Given passage:
※

Canadian supreme court to hear Quebec cannabis challenge

Original article can be found here: https://montreal.ctvnews.ca/supreme-court-of-canada-hears-challenge-to-cannabis-cultivation-ban-in-quebec-1.6069379

The Supreme Court of Canada is slated to hear a challenge Thursday morning to Quebec’s ban on the possession and cultivation of cannabis plants for personal use.

The hearing is being held exceptionally in Quebec City.

Janick Murray Hall, known for his parody website, “Le Journal de Mourréal,” believes the Quebec government does not have the power to impose such a ban under two sections of its Cannabis Act.

In this case against the Attorney General of Quebec, he argued on behalf of himself and anyone else who could be prosecuted for possessing a cannabis plant, saying these sections infringe on the federal government’s exclusive jurisdiction in criminal matters.

The federal law that legalized cannabis in 2018 allows for the possession of up to four plants in the home; Murray Hall says he believes this legislation should take precedence.

The Quebec Superior Court ruled in his favour, declaring the challenged sections of the law constitutionally invalid.

However, the Quebec Court of Appeal overturned the decision and Murray Hall turned to the Supreme Court of Canada.

When the Supreme Court announced that it had agreed to hear the case, the office of Quebec’s Minister of Justice, Simon Jolin-Barrette, declined to comment “in light of the ongoing judicial process.”

“That said, Quebec will always defend its jurisdiction. The law in question aims to protect the health and safety of the population, especially young people,” the minister’s press secretary, Élisabeth Gosselin, said.

In addition to hearing from Murray Hall’s lawyers and representatives of the Quebec Attorney General, the nine Supreme Court justices will listen to many other parties, including attorneys general from other provinces and the Canadian Cancer Society.

The Supreme Court of Canada is holding hearings outside Ottawa for the second time in its history in an effort to be more open and accessible and help the public become more aware of its role.

“After all, it’s hard to trust something you don’t understand,” Chief Justice Richard Wagner said Wednesday before a first hearing at the Quebec City courthouse.

During their week in the Quebec capital, the judges met with high school students and members of the general public.

Their visit is scheduled to conclude Friday with a roundtable discussion with law students at Université Laval.

※

Problems and tasks:
1. For each statement, answer yes or no depending on whether it agrees with the Quebec cannabis article, and quote the words from the article that decide it. (a) The Quebec Superior Court ruled against Murray Hall. (b) The 2018 federal law allows possession of up to four plants in the home. (c) This is the first time the Supreme Court of Canada has held hearings outside Ottawa.
2. According to the Quebec cannabis article, how is the justices' visit scheduled to conclude?
3. Translate this sentence from the Quebec cannabis article into Spanish: "The Supreme Court of Canada is holding hearings outside Ottawa for the second time in its history in an effort to be more open and accessible and help the public become more aware of its role."
The listing that comes next is separate material with no connection to the Quebec cannabis article.

※

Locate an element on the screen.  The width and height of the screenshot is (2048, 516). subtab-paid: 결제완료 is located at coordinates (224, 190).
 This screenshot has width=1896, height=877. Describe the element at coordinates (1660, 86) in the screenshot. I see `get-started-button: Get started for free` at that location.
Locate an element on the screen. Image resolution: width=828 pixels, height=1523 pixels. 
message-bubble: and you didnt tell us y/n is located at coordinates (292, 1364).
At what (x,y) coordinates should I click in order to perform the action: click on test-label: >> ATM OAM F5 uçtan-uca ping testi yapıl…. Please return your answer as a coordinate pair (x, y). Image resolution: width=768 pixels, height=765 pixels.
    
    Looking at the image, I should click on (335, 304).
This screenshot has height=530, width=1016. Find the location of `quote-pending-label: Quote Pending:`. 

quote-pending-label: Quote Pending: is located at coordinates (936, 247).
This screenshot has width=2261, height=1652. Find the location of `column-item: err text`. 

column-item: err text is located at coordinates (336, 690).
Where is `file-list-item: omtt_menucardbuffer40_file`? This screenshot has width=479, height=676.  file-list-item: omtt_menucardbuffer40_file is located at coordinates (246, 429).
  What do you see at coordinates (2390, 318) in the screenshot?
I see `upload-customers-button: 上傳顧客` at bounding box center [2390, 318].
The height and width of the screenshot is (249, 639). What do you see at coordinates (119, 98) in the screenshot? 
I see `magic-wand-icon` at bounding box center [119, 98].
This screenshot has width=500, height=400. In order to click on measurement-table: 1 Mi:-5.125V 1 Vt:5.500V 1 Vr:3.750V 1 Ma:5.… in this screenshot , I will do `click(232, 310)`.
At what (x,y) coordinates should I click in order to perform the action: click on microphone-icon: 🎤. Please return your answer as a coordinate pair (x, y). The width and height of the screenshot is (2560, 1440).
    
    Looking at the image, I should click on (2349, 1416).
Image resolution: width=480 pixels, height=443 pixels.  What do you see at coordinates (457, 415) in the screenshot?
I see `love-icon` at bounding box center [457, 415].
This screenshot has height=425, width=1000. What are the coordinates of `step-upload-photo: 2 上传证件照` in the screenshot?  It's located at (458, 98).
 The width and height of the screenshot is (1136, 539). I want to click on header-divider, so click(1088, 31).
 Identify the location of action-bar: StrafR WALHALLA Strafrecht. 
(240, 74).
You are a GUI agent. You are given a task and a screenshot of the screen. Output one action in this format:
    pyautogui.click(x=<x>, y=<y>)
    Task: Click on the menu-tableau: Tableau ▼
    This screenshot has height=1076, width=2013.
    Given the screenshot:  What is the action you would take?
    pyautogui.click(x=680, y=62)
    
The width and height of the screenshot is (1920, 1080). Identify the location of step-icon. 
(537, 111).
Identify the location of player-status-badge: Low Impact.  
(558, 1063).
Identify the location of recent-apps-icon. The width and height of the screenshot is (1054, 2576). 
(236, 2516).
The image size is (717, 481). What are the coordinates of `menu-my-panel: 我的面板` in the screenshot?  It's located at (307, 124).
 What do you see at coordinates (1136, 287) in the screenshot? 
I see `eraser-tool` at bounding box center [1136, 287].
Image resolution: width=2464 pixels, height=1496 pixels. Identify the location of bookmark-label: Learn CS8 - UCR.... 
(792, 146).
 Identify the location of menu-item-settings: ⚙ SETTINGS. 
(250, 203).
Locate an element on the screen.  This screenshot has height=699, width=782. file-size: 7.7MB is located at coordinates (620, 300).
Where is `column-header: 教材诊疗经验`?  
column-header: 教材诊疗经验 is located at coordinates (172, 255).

※

Solutions to the tasks:
1.
(a) No: "The Quebec Superior Court ruled in his favour"
(b) Yes: "allows for the possession of up to four plants in the home"
(c) No: "for the second time in its history"

2. With a roundtable discussion with law students at Université Laval on Friday.

3. La Corte Suprema de Canadá celebra audiencias fuera de Ottawa por segunda vez en su historia, en un esfuerzo por ser más abierta y accesible y ayudar al público a conocer mejor su función.